🤖 AI Summary
This study examines the short-term impact of the July 2024 attempted assassination of Donald Trump on public discourse on X (formerly Twitter). Employing large language model–based sentiment analysis, difference-in-differences (DID) causal inference, and BERTopic-based dynamic topic modeling, we compare cross-partisan and cross-regional sentiment and thematic shifts in the week before and after the event. Results indicate that the incident did not exacerbate political polarization; instead, it triggered a significant and robust cross-ideological sympathy effect. Public attention rapidly shifted from partisan conflict toward consensus-oriented themes—including security governance and democratic resilience. This is the first study to causally demonstrate—within a rigorous counterfactual framework—that major political violence may attenuate, rather than intensify, societal division.
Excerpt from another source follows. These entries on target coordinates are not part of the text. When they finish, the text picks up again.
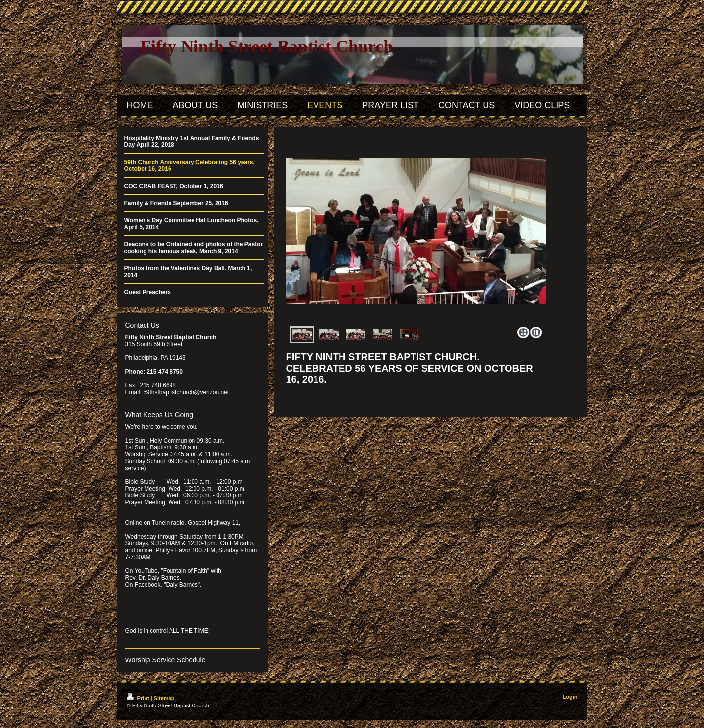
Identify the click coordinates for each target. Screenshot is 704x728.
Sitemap (164, 698)
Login (570, 697)
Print (139, 698)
By moving beyond descriptive analysis, our work advances political communication research and crisis response scholarship through both empirical evidence and a novel methodological paradigm integrating causal inference with large-scale, semantically rich social media analytics.
📝 Abstract
On July 13, 2024, at the Trump rally in Pennsylvania, someone attempted to assassinate Republican Presidential Candidate Donald Trump. This attempt sparked a large-scale discussion on social media. We collected posts from X (formerly known as Twitter) one week before and after the assassination attempt and aimed to model the short-term effects of such a ``shock'' on public opinions and discussion topics. Specifically, our study addresses three key questions: first, we investigate how public sentiment toward Donald Trump shifts over time and across regions (RQ1) and examine whether the assassination attempt itself significantly affects public attitudes, independent of the existing political alignments (RQ2). Finally, we explore the major themes in online conversations before and after the crisis, illustrating how discussion topics evolved in response to this politically charged event (RQ3). By integrating large language model-based sentiment analysis, difference-in-differences modeling, and topic modeling techniques, we find that following the attempt the public response was broadly sympathetic to Trump rather than polarizing, despite baseline ideological and regional disparities.